← Back to context

Comment by MontyCarloHall

2 days ago

It's utterly baffling to me that there hasn't been more SOTA machine learning research on Gaussian processes with the kernels inferred via deep learning. It seems a lot more flexible than the primitive, rigid dot product attention that has come to dominate every aspect of modern AI.

I think this mostly comes down to (multi-headed) scaled dot-product attention just being very easy to parallelize on GPUs. You can then make up for the (relative) lack of expressivity / flexibility by just stacking layers.

  • A neural-GP could probably be trained with the same parallelization efficiency via consistent discretization of the input space.
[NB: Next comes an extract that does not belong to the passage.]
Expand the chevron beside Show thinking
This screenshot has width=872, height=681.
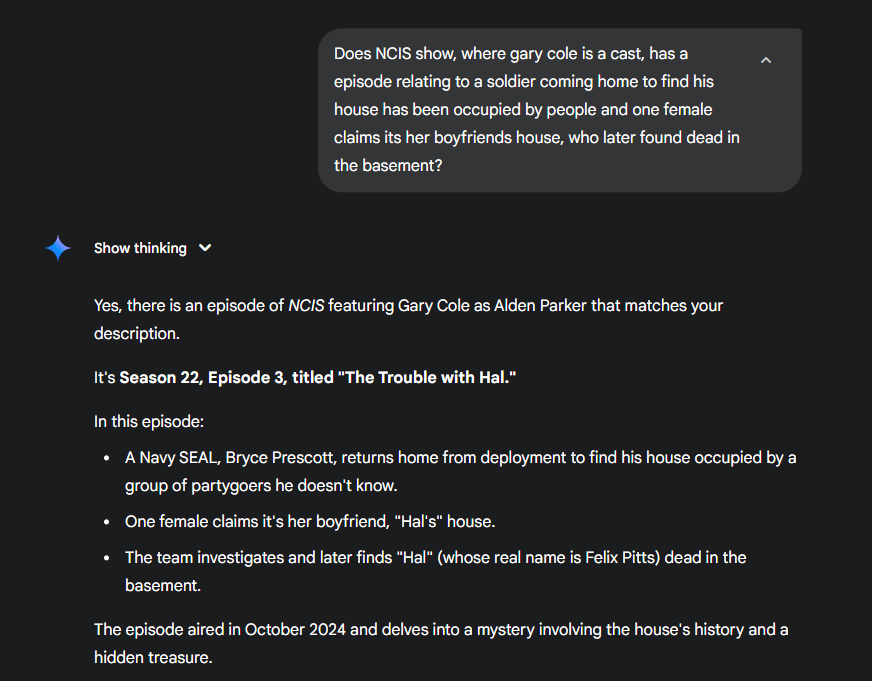click(x=205, y=248)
I think their absence owes more to the fact that discrete data (namely, text) has dominated AI applications. I imagine that neural-GPs could be extremely useful for scale-free interpolation of continuous data (e.g. images), or other non-autoregressive generative models (scale-free diffusion?)

    • Right, I think there are plenty of other approaches that surely scale just as easily or better. It's like you said, the (early) dominance of text data just artificially narrowed the approaches tried.

Doesn't involve Gaussians, but:

The Free Transformer: https://arxiv.org/abs/2510.17558

Abstract: We propose an extension of the decoder Transformer that conditions its generative process on random latent variables which are learned without supervision thanks to a variational procedure. Experimental evaluations show that allowing such a conditioning translates into substantial improvements on downstream tasks.

In addition to what others say said, computational complexity, is a big reason. Gaussian Process and Kernelized SVM have fit complexities of O(n^2) to O(n^3) (where n is the # of samples, also using optimal solutions and not approximations). While Neural Nets and Tree Ensembles are O(n).

I think datasets with lots of samples tend to be very common (such as training on huge text datasets like LLMs do). In my travels most datasets for projects tend to be on the larger side (10k+ samples).

I think they tried it already in the original transformer paper. THe results were not worth implementing.

From the paper(where Additive attention is the other "similarity function"):

Additive attention computes the compatibility function using a feed-forward network with a single hidden layer. While the two are similar in theoretical complexity, dot-product attention is much faster and more space-efficient in practice, since it can be implemented using highly optimized matrix multiplication code.